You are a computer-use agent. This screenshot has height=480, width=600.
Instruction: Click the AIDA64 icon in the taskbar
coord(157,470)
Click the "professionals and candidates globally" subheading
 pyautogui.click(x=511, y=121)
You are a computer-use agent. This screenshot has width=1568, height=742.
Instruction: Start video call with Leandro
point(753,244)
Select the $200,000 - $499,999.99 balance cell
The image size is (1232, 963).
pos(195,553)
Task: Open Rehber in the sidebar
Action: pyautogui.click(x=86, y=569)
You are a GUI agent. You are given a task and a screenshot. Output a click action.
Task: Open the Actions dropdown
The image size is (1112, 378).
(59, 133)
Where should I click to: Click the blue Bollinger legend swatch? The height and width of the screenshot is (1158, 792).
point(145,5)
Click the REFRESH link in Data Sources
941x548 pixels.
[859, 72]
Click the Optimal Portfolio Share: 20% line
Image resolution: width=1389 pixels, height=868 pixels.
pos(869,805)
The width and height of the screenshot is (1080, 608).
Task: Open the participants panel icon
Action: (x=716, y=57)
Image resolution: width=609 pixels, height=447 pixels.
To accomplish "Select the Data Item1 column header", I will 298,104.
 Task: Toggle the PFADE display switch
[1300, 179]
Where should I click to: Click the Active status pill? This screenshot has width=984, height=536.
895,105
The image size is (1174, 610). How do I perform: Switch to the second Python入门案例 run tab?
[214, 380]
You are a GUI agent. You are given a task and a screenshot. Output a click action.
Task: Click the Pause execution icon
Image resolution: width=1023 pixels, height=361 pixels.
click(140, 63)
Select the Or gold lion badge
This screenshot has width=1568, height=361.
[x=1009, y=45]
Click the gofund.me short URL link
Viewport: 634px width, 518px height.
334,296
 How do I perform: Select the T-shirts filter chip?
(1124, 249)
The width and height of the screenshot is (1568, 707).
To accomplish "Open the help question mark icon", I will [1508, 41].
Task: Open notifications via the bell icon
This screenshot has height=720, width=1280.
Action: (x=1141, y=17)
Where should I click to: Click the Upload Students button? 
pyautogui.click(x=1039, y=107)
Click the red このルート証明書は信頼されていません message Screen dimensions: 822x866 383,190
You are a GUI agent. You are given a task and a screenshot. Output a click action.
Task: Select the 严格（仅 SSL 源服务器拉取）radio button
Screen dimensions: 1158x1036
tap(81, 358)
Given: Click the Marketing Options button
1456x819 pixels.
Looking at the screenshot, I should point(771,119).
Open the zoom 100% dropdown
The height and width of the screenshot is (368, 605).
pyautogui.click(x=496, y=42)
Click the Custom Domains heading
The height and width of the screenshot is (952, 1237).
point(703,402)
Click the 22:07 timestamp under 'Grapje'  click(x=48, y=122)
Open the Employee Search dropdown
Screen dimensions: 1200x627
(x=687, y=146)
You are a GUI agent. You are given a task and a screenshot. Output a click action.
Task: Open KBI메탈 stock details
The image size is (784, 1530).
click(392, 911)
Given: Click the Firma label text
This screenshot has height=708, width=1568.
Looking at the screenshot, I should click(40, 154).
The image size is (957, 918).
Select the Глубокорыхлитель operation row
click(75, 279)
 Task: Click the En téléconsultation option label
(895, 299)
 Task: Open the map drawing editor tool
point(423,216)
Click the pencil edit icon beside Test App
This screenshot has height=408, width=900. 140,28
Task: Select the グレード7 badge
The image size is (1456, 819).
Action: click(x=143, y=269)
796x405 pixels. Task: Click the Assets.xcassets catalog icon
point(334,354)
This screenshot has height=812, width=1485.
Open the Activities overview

- Task -
Write out word for word the lines that begin with the one containing "The width and height of the screenshot is (1568, 707)." and run through the very last line above.

- Response for this exercise -
The width and height of the screenshot is (1568, 707).
To accomplish "Open the help question mark icon", I will [1508, 41].
Task: Open notifications via the bell icon
This screenshot has height=720, width=1280.
Action: (x=1141, y=17)
Where should I click to: Click the Upload Students button? 
pyautogui.click(x=1039, y=107)
Click the red このルート証明書は信頼されていません message Screen dimensions: 822x866 383,190
You are a GUI agent. You are given a task and a screenshot. Output a click action.
Task: Select the 严格（仅 SSL 源服务器拉取）radio button
Screen dimensions: 1158x1036
tap(81, 358)
Given: Click the Marketing Options button
1456x819 pixels.
Looking at the screenshot, I should point(771,119).
Open the zoom 100% dropdown
The height and width of the screenshot is (368, 605).
pyautogui.click(x=496, y=42)
Click the Custom Domains heading
The height and width of the screenshot is (952, 1237).
point(703,402)
Click the 22:07 timestamp under 'Grapje'  click(x=48, y=122)
Open the Employee Search dropdown
Screen dimensions: 1200x627
(x=687, y=146)
You are a GUI agent. You are given a task and a screenshot. Output a click action.
Task: Open KBI메탈 stock details
The image size is (784, 1530).
click(392, 911)
Given: Click the Firma label text
This screenshot has height=708, width=1568.
Looking at the screenshot, I should click(40, 154).
The image size is (957, 918).
Select the Глубокорыхлитель operation row
click(75, 279)
 Task: Click the En téléconsultation option label
(895, 299)
 Task: Open the map drawing editor tool
point(423,216)
Click the pencil edit icon beside Test App
This screenshot has height=408, width=900. 140,28
Task: Select the グレード7 badge
The image size is (1456, 819).
Action: click(x=143, y=269)
796x405 pixels. Task: Click the Assets.xcassets catalog icon
point(334,354)
This screenshot has height=812, width=1485.
Open the Activities overview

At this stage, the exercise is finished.